Segment Open

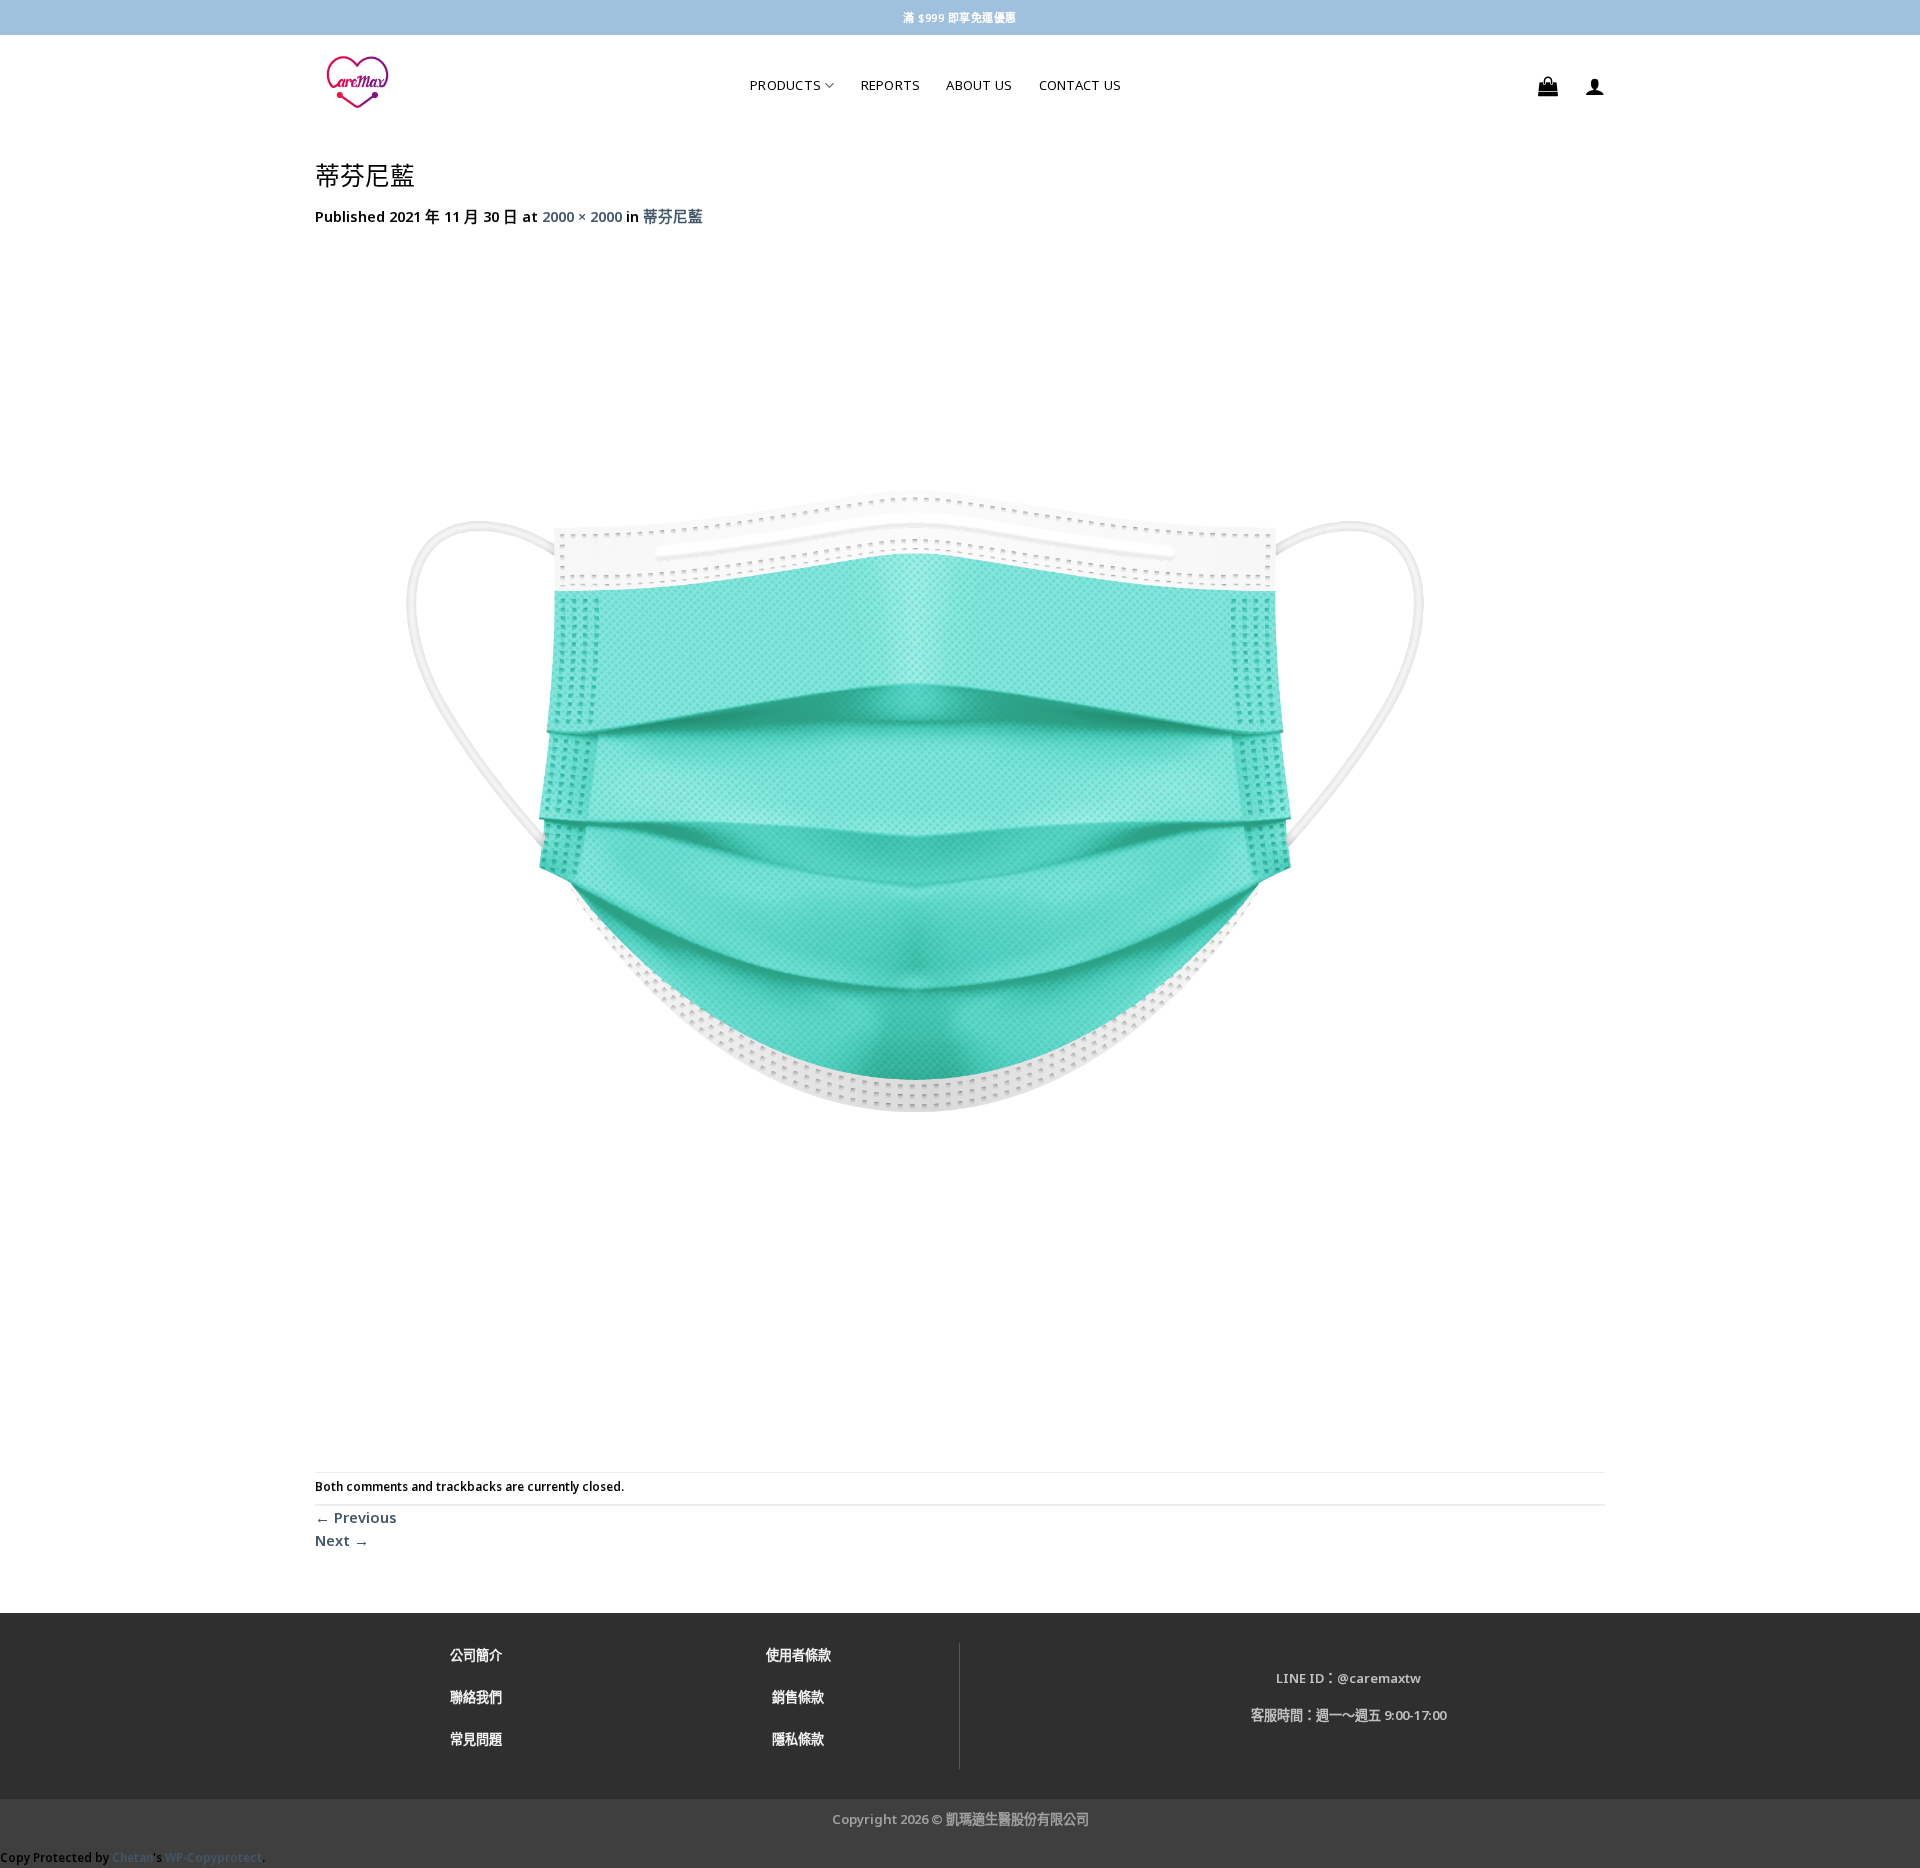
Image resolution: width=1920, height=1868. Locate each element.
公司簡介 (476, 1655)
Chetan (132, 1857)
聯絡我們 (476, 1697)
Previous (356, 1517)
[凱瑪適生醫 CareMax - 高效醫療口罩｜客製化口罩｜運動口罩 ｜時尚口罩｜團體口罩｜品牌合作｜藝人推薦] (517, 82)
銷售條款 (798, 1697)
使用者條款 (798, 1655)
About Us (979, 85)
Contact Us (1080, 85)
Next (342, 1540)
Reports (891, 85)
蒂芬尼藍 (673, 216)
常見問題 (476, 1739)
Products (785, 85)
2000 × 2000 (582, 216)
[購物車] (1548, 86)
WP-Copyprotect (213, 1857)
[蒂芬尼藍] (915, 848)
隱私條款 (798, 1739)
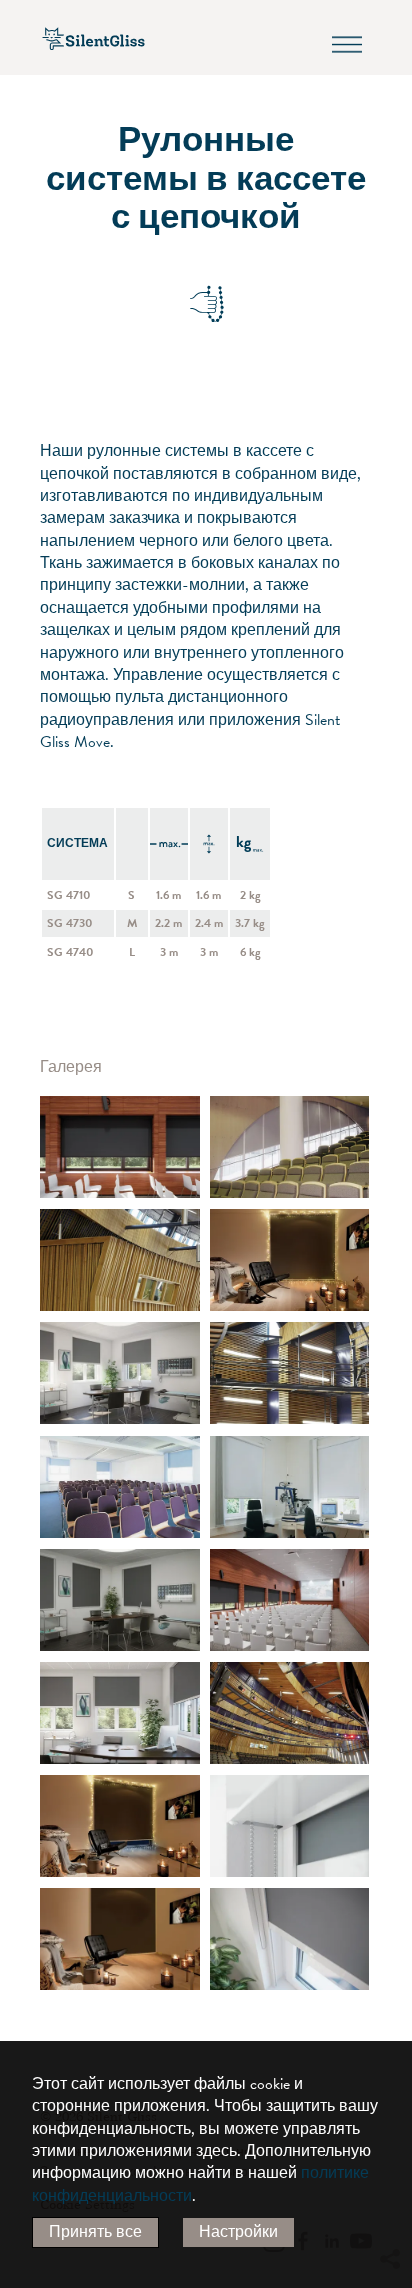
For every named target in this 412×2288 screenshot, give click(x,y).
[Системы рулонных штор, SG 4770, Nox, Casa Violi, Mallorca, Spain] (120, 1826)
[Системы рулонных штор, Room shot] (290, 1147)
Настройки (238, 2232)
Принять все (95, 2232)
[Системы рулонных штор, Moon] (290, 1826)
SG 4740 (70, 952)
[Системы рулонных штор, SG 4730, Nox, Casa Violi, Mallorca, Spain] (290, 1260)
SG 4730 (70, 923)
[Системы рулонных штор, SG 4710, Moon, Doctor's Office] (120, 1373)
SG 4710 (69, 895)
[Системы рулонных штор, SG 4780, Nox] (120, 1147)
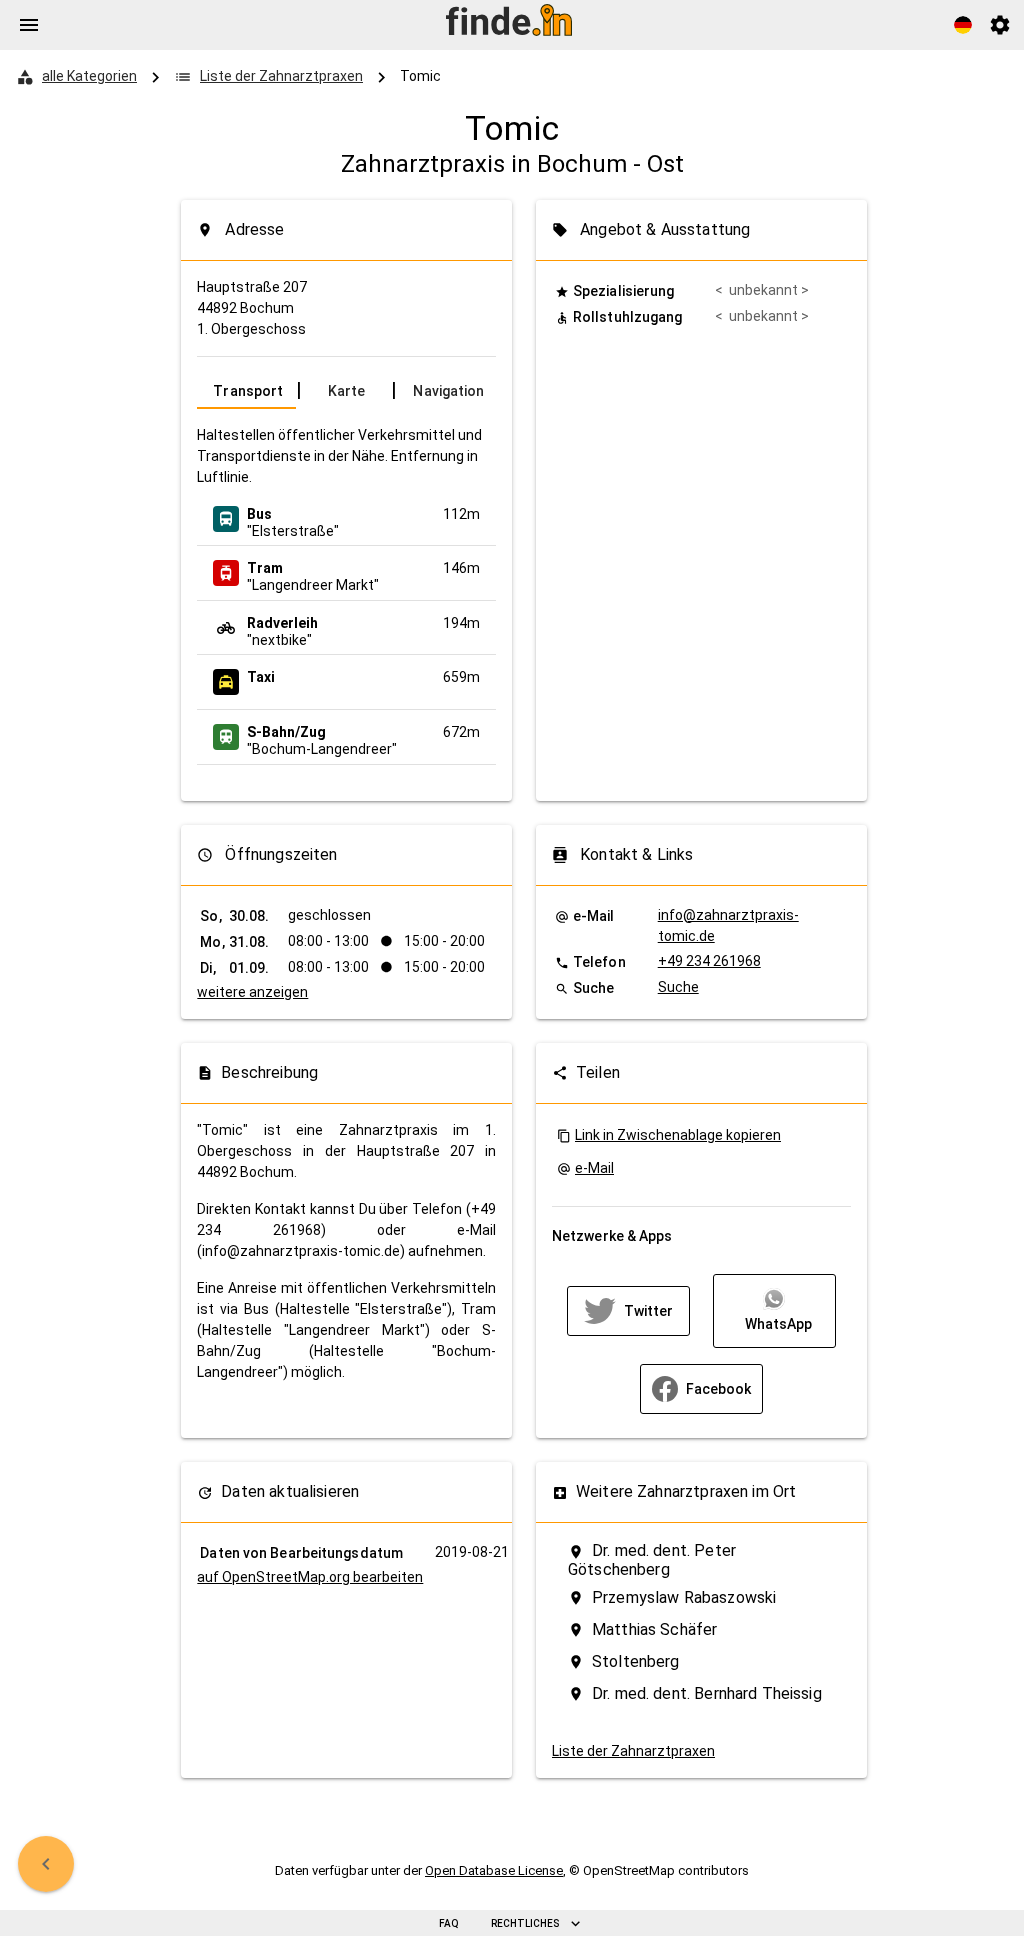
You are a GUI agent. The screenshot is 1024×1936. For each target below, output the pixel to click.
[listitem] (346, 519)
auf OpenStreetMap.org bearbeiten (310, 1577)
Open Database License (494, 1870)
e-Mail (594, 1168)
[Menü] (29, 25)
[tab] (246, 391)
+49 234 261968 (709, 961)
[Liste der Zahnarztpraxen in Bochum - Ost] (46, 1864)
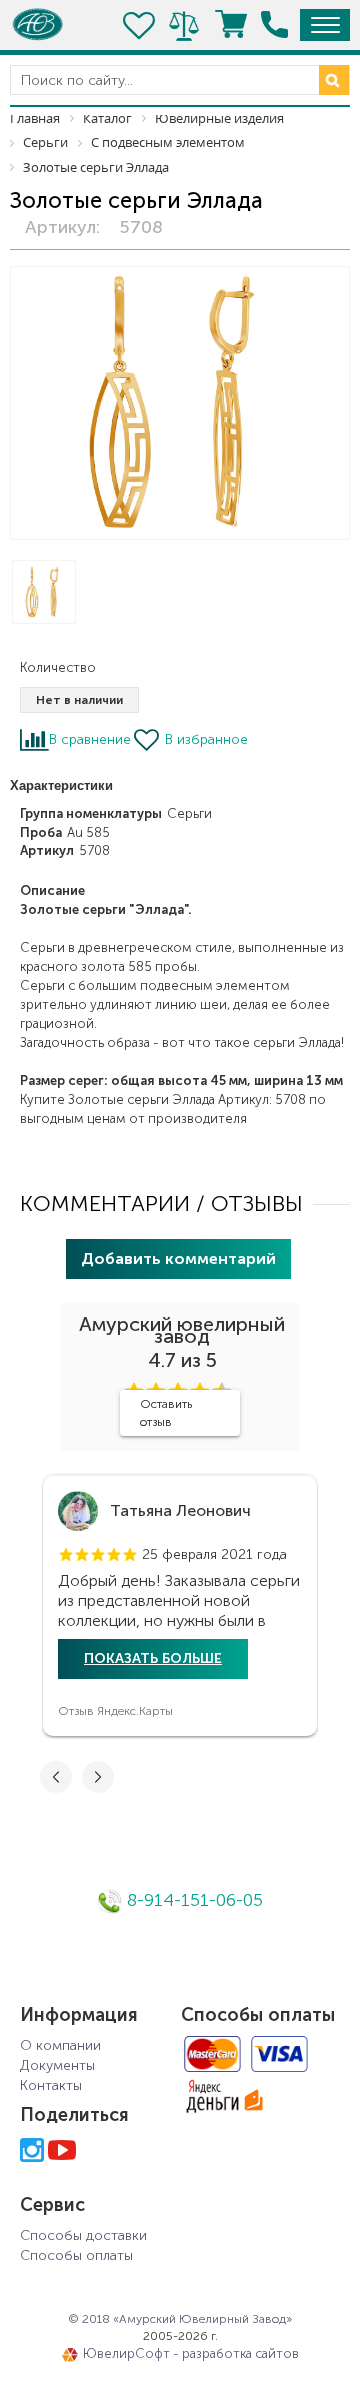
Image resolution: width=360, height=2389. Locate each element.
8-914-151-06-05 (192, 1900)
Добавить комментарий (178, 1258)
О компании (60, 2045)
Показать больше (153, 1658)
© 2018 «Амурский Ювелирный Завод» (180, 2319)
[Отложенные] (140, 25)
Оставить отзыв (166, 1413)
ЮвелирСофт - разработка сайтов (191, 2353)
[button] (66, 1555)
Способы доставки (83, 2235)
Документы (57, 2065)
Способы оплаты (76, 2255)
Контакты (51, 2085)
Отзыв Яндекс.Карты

Segment Closed

Please print the lines above exactly, beginning at the first line of the entries and ending at the line holding "For every named", and leave the pictures out.

RESULT OF THIS EXERCISE.
Image resolution: width=1920, height=1868. Locate each element.
公司簡介 (476, 1655)
Chetan (132, 1857)
聯絡我們 (476, 1697)
Previous (356, 1517)
[凱瑪適生醫 CareMax - 高效醫療口罩｜客製化口罩｜運動口罩 ｜時尚口罩｜團體口罩｜品牌合作｜藝人推薦] (517, 82)
銷售條款 (798, 1697)
使用者條款 (798, 1655)
About Us (979, 85)
Contact Us (1080, 85)
Next (342, 1540)
Reports (891, 85)
蒂芬尼藍 (673, 216)
常見問題 (476, 1739)
Products (785, 85)
2000 × 2000 (582, 216)
[購物車] (1548, 86)
WP-Copyprotect (213, 1857)
[蒂芬尼藍] (915, 848)
隱私條款 (798, 1739)
For every named target in this 412×2288 screenshot, give click(x,y).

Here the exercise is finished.